As many of you know, I’m a film and TV reviewer and podcaster for Screen Thoughts, where I try to look at things on the screen from my gender’s perspective. Sometimes that role gives me opportunities that I consider great gifts. Last week, I enjoyed one such gift at the Lincoln Theater in Damariscotta, Maine, when I attended a screening of the documentary At the River. After the screening, I had the honor of interviewing director Carolyn Crowder. You can listen to that interview here.

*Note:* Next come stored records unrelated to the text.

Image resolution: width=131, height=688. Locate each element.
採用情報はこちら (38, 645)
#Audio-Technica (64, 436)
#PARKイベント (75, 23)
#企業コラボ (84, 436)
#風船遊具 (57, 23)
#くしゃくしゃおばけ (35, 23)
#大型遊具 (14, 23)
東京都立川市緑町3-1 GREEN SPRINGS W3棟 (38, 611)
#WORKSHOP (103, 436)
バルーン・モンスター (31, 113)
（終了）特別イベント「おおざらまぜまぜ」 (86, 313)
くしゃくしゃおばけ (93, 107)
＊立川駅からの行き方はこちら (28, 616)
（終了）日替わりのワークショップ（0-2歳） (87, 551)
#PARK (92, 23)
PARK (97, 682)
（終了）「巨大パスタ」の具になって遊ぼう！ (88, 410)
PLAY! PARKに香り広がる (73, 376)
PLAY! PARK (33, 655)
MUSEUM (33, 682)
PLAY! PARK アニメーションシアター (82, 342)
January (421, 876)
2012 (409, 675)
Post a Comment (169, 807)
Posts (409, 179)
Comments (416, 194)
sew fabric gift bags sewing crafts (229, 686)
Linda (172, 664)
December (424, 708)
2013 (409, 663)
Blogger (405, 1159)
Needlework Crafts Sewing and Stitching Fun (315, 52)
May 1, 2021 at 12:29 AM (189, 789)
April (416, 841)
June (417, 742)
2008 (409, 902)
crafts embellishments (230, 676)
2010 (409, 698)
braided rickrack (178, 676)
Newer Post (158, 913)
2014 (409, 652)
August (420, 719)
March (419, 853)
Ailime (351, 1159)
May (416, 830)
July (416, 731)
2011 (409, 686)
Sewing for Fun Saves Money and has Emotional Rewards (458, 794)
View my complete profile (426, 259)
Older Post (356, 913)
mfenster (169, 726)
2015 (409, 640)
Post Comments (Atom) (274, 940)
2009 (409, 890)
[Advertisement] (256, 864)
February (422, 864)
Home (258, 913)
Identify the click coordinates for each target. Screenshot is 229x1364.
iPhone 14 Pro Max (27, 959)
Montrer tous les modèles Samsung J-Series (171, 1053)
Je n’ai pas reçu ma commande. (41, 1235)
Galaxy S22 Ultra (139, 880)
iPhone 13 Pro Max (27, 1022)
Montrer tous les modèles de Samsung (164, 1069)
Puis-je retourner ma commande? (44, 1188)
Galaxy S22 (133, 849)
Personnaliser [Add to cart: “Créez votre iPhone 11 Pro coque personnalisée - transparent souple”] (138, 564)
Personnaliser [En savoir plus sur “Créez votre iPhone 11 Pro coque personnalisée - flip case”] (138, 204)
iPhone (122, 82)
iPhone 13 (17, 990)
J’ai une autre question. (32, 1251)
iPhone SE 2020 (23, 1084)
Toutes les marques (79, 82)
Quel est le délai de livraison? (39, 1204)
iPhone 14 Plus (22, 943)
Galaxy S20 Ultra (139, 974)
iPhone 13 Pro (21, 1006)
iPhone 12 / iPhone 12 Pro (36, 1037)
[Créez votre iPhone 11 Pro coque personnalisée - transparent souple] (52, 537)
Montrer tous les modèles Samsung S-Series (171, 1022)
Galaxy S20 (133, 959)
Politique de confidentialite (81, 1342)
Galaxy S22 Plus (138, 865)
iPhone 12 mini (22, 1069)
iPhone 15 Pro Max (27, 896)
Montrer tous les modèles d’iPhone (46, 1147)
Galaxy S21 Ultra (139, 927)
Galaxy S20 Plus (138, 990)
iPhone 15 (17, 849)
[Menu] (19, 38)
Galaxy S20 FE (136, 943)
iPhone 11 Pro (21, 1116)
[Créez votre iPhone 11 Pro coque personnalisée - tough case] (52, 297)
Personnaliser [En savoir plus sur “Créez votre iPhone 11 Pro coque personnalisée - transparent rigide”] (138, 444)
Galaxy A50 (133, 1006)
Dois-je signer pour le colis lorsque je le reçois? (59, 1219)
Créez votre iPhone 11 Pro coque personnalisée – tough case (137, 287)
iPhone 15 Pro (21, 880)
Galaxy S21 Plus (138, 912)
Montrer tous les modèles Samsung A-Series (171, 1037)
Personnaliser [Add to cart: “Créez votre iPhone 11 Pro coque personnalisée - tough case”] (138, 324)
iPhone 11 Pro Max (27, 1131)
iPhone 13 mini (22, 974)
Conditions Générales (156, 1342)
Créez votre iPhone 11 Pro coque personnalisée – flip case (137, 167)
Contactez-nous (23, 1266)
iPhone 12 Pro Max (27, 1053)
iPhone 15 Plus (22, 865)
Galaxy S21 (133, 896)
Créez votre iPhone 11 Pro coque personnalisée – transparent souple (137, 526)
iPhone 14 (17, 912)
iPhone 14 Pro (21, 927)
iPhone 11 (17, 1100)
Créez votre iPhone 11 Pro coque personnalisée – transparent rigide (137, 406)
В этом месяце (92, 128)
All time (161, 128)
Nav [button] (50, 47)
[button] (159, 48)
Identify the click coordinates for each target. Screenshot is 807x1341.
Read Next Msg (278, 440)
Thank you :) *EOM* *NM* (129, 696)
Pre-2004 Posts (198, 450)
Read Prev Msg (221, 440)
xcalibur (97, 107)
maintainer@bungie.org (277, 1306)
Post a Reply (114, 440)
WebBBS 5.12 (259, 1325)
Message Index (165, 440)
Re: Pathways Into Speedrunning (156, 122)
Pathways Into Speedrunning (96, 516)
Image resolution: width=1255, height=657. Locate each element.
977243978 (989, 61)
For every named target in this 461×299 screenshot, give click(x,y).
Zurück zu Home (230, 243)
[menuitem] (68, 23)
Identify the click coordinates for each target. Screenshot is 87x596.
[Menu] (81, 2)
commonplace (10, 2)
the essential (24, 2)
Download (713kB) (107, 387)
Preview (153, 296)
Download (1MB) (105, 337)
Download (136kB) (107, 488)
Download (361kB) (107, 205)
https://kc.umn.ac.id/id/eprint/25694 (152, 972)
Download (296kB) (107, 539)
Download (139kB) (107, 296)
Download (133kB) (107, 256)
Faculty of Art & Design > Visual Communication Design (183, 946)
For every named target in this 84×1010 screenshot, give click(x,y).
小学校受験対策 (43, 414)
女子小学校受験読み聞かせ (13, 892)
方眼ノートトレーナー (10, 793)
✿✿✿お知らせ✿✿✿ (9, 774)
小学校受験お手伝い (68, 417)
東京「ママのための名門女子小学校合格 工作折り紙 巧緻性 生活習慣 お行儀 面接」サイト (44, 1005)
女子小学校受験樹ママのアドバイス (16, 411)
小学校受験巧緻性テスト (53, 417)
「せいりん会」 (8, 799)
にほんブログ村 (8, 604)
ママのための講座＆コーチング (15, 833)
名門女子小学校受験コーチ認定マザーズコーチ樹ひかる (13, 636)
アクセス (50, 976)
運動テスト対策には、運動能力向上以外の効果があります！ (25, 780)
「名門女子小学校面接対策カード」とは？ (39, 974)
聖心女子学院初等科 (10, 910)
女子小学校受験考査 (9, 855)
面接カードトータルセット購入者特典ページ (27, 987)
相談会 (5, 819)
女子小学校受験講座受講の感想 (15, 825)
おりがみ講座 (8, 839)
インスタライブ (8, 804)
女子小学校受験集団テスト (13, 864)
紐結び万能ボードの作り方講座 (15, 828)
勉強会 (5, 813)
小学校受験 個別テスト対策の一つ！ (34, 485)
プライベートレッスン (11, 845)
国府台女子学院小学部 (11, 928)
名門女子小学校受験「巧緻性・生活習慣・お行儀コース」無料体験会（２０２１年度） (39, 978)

Do watch the trailer below.
Some takeaways…
During our interview, I asked Carolyn about her upbringing and how she was raised to be prejudiced. She immediately corrected me, pointing out that it wasn’t mere prejudice, but that she “was raised to believe that [she] was better than every Black person.”
In the Q&A after the film, one of the Presbyterian ministers who had been featured in the film stood and said, “I was a small man, living in a small town, filled with small people. That is the way you make change. One small person at a time.” It was a moment.
Carolyn produced this film with her own money. Okay, it wasn’t her money—it was her racist father’s money that he left to her when he died. I asked her if he would roll over in his grave if he knew where his money had gone, and we both laughed knowing how true it was.
Carolyn told me about Ruby, their family’s housekeeper/childcare worker, who raised her and was the one stable person in her life. One day, Carolyn’s mother asked her to follow Ruby to the bus stop in order to report whether she sat at the front or the back of the bus. Pretending to play in the street, Carolyn did as she’d been told and watched her get on the bus. She was terrified. She knew that if she reported that Ruby had sat at the front of the bus, Ruby would have been fired; she was relieved when Ruby went to the back. I asked her if Ruby had sat at the front, would Carolyn have lied to her mother. “I don’t know,” she said. “I was raised to not lie.” Great answer.
At the same time, Carolyn said she sometimes got mixed messages from her parents. Once, her mother found out that Ruby had loan sharks after her. At the time, she was a Senior VP at the local bank. She told Ruby to bring her a list of all that she owed, and Carolyn’s mother would pay for it, allowing Ruby to pay her back without the crippling interest. She needed a loan, and Carolyn’s mother got her one from the bank. It was the first loan the bank had ever given to a Black person.
“Oh, so your mom wasn’t a racist?” I asked. “She was just following your dad?”
“No, she was a bigger racist than my father. That’s the mixed message part of it.”
This last exchange gives me hope for our future. It tells me that people can be more than one thing. That the divide in our country can be crossed, perhaps. Either way, these Americans, these “small” Americans, are heroes. Unsung heroes.
If you have the opportunity to see this documentary, don’t miss it.
Your last paragraph is the most important...maybe there is hope. I have two really good friends who are pretty far to the right. But recently we have become brave enough to actually talk about political issues and yes...those conversations have given me a glimmer of hope.